À présent, intéressons-nous à la partie graphique de l’affiche. On peut y voir une sorte de bouclier derrière lequel se cachent trois figures stéréotypées : un russe (identifiable à sa casquette), un asiatique, un juif (reconnaissable à sa calvitie, ainsi qu’on le représentât sur de nombreuses affiches de propagande). Tous trois sont rouges du rouge de la gauche et paraissent hostiles. Ces trois visages incarnent l’Internationale que nous venons de rappeler.
Le message de notre affiche semble clair : dans ce violent contexte de crise, la gauche se protège grâce à un bouclier de mesures dangereuses.
Mais en réalité, le message va plus loin et fait appel à des réflexes nauséabonds bien ancrés. Car à l’évidence, les visages rouges n’incarnent pas simplement la gauche : bien plus, ils désignent un mouvement de plus grande ampleur, mondial (juif, russe, asiatique) et caché le suggéré par ces yeux clos ou mi-clos, perfides, dissimulés derrière le bouclier. Ce qui est ici désigné, ce n’est ni plus ni moins que l’incursion du complot judéo-bolchevique : la semaine de 40 heures est l’œuvre sournoise des juifs et des soviétiques. Ceux-ci ne sont pas seulement en train de se protéger, ils opèrent de façon cachée.

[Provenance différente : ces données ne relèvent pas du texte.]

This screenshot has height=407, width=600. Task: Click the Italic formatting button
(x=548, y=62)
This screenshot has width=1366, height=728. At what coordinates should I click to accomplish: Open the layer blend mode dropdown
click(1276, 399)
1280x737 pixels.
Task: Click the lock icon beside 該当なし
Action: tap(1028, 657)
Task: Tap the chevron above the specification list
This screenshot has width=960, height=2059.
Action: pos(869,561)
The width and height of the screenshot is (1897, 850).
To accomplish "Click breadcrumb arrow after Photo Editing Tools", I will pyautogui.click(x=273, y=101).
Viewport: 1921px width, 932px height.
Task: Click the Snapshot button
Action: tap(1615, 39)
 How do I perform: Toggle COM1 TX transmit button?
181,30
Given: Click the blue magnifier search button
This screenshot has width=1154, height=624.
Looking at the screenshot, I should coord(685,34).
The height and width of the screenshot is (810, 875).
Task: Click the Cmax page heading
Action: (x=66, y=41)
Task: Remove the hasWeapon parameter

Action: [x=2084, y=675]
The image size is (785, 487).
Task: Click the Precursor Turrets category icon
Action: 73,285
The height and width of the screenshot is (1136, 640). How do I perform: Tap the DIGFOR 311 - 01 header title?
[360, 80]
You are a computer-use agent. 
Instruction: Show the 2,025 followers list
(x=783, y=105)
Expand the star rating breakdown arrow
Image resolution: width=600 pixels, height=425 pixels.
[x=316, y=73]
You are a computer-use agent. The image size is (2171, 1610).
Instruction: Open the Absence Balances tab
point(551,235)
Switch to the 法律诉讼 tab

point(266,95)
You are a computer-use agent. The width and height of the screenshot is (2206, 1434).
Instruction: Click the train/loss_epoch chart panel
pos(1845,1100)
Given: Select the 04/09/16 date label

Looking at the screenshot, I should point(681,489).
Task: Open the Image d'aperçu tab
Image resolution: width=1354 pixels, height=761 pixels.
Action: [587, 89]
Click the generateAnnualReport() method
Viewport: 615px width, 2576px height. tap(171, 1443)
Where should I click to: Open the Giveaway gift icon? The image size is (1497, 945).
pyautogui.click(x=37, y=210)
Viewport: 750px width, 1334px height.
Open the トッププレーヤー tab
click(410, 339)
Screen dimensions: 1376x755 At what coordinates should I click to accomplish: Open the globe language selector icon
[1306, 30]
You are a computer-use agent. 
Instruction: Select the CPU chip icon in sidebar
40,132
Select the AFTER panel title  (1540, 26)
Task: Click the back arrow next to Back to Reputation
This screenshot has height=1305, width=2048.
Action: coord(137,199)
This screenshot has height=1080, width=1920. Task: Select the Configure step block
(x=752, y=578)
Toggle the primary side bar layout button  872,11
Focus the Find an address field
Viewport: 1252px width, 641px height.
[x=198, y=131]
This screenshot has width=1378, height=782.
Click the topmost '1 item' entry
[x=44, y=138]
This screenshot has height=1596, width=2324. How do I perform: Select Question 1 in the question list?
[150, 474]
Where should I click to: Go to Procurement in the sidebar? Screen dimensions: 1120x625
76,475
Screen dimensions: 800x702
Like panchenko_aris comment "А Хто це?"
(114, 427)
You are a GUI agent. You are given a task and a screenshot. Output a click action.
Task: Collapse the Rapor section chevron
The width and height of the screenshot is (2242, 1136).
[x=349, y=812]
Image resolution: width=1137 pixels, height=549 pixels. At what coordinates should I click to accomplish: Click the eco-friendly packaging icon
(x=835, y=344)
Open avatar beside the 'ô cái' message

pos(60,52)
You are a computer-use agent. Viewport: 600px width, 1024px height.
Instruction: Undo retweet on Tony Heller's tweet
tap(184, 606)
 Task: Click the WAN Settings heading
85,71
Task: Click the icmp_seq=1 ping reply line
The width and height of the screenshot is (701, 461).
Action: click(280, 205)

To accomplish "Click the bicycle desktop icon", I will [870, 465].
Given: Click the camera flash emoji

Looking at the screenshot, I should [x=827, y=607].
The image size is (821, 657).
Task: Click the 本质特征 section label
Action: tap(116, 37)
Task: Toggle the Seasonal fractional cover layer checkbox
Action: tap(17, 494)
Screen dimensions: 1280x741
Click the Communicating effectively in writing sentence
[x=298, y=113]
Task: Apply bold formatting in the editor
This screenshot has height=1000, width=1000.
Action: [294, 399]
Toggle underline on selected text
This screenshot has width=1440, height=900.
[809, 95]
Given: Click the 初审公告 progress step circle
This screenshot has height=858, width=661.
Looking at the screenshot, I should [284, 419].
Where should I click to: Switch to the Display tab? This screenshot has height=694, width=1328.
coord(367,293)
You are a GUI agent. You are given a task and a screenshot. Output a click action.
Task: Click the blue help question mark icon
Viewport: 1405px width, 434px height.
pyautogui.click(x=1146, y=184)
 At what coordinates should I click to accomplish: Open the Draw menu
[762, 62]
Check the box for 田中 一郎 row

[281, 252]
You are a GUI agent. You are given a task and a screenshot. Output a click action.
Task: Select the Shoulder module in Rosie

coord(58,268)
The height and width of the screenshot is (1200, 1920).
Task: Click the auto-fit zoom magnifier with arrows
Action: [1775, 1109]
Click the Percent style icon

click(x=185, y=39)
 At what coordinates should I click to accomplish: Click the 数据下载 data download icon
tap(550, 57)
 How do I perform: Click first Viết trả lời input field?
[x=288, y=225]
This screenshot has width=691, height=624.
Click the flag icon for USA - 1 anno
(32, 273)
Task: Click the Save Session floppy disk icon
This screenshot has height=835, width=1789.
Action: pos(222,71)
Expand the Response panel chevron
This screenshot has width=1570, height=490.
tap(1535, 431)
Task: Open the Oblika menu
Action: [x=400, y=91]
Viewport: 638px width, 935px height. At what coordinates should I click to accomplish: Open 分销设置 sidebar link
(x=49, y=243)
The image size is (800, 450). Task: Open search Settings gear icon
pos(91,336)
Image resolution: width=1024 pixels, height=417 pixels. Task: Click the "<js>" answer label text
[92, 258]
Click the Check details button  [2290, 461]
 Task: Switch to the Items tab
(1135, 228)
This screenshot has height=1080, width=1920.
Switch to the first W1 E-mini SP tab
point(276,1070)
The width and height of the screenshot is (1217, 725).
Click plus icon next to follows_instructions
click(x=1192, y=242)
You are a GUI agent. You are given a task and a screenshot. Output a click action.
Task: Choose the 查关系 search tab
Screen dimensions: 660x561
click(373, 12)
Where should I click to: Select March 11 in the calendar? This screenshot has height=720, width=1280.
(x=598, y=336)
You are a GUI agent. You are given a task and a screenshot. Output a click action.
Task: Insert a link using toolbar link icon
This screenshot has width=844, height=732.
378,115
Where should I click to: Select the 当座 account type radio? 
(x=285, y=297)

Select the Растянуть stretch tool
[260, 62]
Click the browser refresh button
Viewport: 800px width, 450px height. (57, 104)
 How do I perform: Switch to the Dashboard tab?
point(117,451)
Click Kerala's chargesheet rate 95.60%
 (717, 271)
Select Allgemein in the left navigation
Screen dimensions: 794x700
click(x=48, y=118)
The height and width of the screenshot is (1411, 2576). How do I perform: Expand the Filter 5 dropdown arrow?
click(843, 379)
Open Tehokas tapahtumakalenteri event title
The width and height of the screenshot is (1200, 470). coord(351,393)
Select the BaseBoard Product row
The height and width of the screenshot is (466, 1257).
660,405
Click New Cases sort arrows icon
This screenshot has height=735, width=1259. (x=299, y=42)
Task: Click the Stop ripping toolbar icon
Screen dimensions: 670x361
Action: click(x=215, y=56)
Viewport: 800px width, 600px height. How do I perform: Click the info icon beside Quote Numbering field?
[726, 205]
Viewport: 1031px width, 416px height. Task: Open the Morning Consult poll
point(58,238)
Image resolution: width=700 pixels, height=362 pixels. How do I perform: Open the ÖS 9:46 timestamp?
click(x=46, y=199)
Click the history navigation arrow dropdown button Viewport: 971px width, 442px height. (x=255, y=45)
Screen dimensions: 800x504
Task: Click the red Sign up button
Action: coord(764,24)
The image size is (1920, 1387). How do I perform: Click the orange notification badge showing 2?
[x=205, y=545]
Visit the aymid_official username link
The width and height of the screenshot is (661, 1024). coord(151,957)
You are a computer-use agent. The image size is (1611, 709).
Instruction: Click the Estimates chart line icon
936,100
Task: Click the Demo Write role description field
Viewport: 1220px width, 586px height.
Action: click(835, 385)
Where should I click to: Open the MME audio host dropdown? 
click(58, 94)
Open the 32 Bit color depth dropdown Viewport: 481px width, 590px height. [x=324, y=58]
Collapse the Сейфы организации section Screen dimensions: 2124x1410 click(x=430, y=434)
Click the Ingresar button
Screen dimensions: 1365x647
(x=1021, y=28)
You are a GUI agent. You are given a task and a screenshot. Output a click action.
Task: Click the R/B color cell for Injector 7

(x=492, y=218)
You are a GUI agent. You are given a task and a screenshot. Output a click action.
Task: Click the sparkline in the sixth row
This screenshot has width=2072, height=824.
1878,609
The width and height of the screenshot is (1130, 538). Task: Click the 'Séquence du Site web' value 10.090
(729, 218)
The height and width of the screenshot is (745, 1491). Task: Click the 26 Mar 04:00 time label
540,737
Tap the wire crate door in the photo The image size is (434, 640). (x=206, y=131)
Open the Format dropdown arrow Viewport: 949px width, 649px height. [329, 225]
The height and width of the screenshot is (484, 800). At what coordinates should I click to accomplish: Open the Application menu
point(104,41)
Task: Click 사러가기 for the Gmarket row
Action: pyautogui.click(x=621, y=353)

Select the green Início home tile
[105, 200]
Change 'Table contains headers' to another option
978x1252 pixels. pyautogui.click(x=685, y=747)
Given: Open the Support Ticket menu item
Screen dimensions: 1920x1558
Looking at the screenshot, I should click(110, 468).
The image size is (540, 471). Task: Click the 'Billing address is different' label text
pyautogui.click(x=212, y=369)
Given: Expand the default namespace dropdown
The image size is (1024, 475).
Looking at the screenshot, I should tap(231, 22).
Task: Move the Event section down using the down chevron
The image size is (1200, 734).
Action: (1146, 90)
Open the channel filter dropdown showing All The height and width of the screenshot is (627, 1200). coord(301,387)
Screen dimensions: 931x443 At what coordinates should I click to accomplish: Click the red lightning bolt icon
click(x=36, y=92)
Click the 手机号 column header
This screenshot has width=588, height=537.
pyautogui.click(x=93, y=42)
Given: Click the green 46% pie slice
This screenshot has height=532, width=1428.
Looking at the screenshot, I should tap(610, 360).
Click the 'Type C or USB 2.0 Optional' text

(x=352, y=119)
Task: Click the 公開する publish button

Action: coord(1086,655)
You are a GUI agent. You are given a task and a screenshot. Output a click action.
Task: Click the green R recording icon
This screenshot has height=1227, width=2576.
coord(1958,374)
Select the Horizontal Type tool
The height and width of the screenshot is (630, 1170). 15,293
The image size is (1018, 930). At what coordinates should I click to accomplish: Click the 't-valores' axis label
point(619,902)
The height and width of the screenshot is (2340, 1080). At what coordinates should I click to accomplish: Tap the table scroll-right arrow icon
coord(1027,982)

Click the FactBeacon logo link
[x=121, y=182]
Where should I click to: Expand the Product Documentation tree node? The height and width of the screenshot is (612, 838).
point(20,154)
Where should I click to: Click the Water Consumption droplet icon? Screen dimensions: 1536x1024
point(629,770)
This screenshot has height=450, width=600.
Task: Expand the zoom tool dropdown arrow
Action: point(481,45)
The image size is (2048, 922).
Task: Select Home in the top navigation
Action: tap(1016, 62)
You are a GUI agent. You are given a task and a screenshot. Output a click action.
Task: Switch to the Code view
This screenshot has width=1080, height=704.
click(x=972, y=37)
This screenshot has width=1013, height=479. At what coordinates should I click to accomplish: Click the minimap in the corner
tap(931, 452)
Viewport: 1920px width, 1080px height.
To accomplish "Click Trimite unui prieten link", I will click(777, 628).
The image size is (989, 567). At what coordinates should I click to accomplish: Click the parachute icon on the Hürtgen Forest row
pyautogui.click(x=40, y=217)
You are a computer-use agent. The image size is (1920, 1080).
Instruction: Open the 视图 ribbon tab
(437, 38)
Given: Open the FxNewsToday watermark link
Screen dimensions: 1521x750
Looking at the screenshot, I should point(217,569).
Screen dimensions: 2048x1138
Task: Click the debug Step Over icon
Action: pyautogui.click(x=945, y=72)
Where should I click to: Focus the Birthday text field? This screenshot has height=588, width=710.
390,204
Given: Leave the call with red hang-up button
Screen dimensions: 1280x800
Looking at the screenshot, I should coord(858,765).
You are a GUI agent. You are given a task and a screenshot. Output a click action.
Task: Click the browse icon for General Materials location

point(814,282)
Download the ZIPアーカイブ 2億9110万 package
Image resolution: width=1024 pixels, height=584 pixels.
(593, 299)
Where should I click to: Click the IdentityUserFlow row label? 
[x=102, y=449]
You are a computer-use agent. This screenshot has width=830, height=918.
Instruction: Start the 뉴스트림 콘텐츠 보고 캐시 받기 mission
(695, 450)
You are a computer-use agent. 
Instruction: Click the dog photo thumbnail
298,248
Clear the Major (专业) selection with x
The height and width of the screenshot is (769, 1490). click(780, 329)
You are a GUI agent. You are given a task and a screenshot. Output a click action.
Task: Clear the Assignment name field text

L’ensemble de ce dispositif de propagande finit dès lors de suggérer quelque chose de plus grave encore. Il ne s’agit pas pour l’affiche d’affirmer, dans un simple rapport de cause à conséquence, qu’une mesure (la semaine de 40 heures) va mener à la misère ; bien au-delà, il s’agit de suggérer que derrière tout cela, existe une volonté qui désire la misère des français ; ceci parce qu’elle en tirera profits. Quels profits ? Au spectateur de les fantasmer…
Les retombées
Comme toujours, il est difficile d’évaluer l’impact d’une telle affiche. La semaine de 40 heures a été adoptée ; ses retombées n’ont pas été celles attendues ; et dès 1937, elle fut écornée par le gouvernement Reynaud. Mais que l’affiche participe à l’anéantissement de cette mesure ou non, elle constitue un élément ponctuel d’une ambiance complotiste qui s’insinue par touches successives dans les esprits français ; un élément qui facilitera, à sa mesure, l’établissement du régime autoritaire de Vichy à la devise bien connue : « Travail, Famille, Patrie ».
Épilogue
Même la propagande la plus brutale et la plus éhontée est une forme forte de discours ; car si elle nous bouscule par sa violence, elle sait aussi et surtout se montrer subtile, sournoise et contagieuse. Usant des ficelles du fantasme paranoïaque pour jouer en politique, elle aide parfois à l’accomplissement des abominations.